• **The problem**
Write out the data below exactly, beginning with the first line and ending once the line that has "Task: Expand the Color Mode dropdown" is written.

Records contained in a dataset

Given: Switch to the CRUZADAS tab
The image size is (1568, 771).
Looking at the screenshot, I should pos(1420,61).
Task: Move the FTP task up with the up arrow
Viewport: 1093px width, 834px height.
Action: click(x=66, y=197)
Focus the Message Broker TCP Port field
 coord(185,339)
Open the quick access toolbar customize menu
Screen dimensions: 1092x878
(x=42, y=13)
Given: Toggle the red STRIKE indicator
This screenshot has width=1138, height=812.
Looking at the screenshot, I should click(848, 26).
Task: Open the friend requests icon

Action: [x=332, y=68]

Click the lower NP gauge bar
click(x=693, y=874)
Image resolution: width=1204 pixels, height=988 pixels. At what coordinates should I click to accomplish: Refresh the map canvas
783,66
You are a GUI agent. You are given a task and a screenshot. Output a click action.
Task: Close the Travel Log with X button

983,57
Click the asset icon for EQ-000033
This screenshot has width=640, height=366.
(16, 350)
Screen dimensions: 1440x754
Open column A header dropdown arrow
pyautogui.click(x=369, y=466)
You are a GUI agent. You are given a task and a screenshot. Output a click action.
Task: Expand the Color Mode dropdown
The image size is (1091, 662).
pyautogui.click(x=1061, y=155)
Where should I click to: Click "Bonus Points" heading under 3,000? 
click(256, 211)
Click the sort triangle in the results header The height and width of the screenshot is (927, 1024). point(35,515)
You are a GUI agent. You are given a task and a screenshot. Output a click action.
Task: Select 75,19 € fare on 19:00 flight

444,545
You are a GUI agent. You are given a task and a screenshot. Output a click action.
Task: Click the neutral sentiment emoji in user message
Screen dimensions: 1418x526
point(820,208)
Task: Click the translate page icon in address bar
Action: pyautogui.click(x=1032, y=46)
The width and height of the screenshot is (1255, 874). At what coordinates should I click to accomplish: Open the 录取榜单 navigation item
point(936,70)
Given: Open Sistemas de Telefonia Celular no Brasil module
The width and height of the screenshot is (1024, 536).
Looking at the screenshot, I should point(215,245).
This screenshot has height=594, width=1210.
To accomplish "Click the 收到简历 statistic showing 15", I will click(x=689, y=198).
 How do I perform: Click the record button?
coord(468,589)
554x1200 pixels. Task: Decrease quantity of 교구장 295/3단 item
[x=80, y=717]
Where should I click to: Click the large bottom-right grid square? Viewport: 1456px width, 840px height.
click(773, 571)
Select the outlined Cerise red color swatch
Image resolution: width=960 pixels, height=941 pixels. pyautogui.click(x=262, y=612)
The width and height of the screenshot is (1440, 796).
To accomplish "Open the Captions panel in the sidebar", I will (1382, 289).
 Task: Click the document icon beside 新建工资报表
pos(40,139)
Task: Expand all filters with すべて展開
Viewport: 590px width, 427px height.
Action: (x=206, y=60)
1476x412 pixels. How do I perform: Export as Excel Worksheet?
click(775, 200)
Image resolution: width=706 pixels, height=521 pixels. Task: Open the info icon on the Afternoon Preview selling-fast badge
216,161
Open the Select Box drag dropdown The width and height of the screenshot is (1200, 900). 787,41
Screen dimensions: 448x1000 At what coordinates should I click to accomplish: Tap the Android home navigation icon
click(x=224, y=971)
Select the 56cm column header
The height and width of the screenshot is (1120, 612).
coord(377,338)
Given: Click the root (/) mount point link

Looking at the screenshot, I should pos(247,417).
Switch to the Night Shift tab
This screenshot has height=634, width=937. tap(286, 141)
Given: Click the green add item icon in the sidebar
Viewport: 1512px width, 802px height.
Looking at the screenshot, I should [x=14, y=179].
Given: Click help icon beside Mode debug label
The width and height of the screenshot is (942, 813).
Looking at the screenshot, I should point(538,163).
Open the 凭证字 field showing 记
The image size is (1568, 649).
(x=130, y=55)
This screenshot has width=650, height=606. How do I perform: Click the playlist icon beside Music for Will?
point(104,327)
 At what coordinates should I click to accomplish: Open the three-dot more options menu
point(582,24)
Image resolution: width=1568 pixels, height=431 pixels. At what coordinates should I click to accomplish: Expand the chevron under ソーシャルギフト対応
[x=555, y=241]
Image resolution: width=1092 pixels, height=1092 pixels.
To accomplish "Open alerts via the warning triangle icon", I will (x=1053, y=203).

• **Written answer**
Given: Switch to the CRUZADAS tab
The image size is (1568, 771).
Looking at the screenshot, I should pos(1420,61).
Task: Move the FTP task up with the up arrow
Viewport: 1093px width, 834px height.
Action: click(x=66, y=197)
Focus the Message Broker TCP Port field
 coord(185,339)
Open the quick access toolbar customize menu
Screen dimensions: 1092x878
(x=42, y=13)
Given: Toggle the red STRIKE indicator
This screenshot has width=1138, height=812.
Looking at the screenshot, I should click(848, 26).
Task: Open the friend requests icon

Action: [x=332, y=68]

Click the lower NP gauge bar
click(x=693, y=874)
Image resolution: width=1204 pixels, height=988 pixels. At what coordinates should I click to accomplish: Refresh the map canvas
783,66
You are a GUI agent. You are given a task and a screenshot. Output a click action.
Task: Close the Travel Log with X button

983,57
Click the asset icon for EQ-000033
This screenshot has width=640, height=366.
(16, 350)
Screen dimensions: 1440x754
Open column A header dropdown arrow
pyautogui.click(x=369, y=466)
You are a GUI agent. You are given a task and a screenshot. Output a click action.
Task: Expand the Color Mode dropdown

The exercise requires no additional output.